Thanksgiving was very important to me as a child because I knew as soon as it was over, Christmas was just around the corner. However, today, children do not have the same understanding of Thanksgiving as I did due to our current society’s commercialization of the holiday period. Beginning after the Fourth of July celebrations, you can order the four CD Christmas Holidays Traditional Music collection over the TV.
If that is not bad enough for pushing the season, you can select your favorite genuine artificial Christmas tree at Wally World in the next aisle over from school supplies around the first of September.
However, I feel we need to re-examine what Thanksgiving is all about.? It is a time to give thanks for our many blessings, and our country, as a whole, has been well-blessed.

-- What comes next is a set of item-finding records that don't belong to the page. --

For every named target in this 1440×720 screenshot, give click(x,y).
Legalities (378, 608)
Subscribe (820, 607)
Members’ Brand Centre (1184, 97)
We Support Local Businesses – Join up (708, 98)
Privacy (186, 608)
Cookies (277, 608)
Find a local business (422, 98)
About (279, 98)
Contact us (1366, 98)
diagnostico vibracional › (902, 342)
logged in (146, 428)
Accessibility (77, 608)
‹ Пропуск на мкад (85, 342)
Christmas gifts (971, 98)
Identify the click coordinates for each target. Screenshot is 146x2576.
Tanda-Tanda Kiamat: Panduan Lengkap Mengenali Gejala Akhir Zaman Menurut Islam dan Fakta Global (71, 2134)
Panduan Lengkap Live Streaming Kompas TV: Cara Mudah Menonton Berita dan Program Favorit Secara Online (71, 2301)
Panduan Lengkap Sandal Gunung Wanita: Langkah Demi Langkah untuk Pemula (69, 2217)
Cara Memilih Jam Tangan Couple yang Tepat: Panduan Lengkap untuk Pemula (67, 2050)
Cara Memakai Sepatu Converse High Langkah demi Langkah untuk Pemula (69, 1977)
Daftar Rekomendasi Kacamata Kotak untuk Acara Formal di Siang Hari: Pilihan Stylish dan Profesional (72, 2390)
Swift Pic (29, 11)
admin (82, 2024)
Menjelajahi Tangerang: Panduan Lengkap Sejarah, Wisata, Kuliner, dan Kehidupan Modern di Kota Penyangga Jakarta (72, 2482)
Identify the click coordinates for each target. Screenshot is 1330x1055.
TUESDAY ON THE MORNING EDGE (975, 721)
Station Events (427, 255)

Thanksgiving is a time to share those blessings and thank the God above for the families we have and the hopes we have for the future.

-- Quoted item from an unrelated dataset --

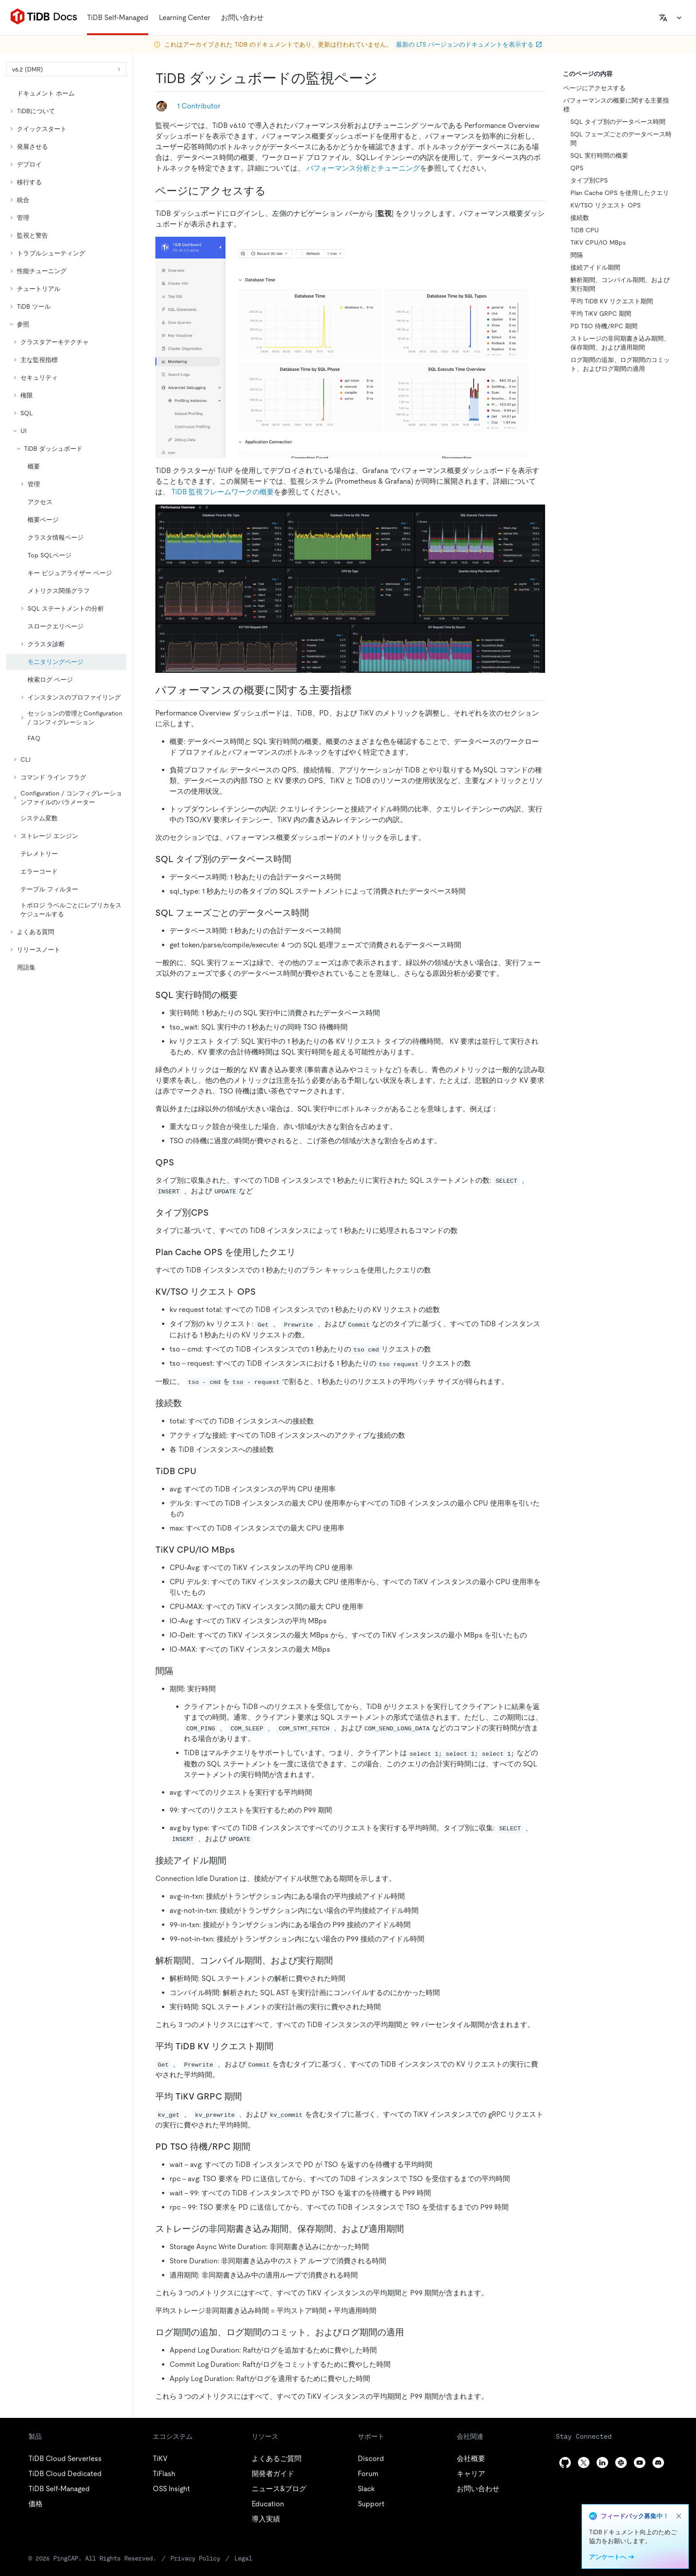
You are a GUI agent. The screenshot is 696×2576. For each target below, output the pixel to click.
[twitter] (583, 2462)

One of our greatest blessings we have as Americans is the abundance we enjoy in this country. As families gather around their dining room table this Thanksgiving, many will enjoy a safe and affordable bounty of food products.?
Nowhere else in the world will the amount and variety be found like what will be exhibited on tables across this country. From the turkey to the pumpkin pie and the cranberry sauce to the dressing, America’s citizenry will enjoy a day of eating like no other.
I am sure many of you noticed I used the term “dressing” in the last sentence. To me, stuffing is something you would find in a couch or a previously live animal that now hangs on the wall. Dressing is made from a mixture of cornbread and other great tasting items that no one can put together like my mother or my late wife. That is another thing to be thankful for on this special holiday. No matter where you live or what you call it, you have the freedom to do so without any problem or fear.
?The Pilgrims started it all, as all of us know the origin of the day, but it is reported on wilstar.com that it was Sarah Josepha Hale, a magazine editor, whose efforts eventually led to what we recognize as Thanksgiving. Hale wrote many editorials for her cause in her Boston Ladies’ Magazine, and later, in Godey’s Lady’s Book.
Finally, after 40 years of writing editorials and letters to governors and presidents, in 1863, President Abraham Lincoln proclaimed the last Thursday in November as a national day of Thanksgiving. The proclamation was made after Lincoln delivered his famous Gettysburg Address on November 19, 1863, as a way and a hope to heal a nation at war. The date was changed a couple of times, but in 1941, Thanksgiving was finally sanctioned by Congress as a legal holiday on the fourth Thursday in November.
Let’s take advantage of this day and give thanks for what we have. The malls can wait, but the thanks we give to the One who created it all comes first.? He should not be left to have to sit at the second-table.
Hold off on Christmas a little while longer and have a Happy Thanksgiving. Be sure to enjoy your dressing!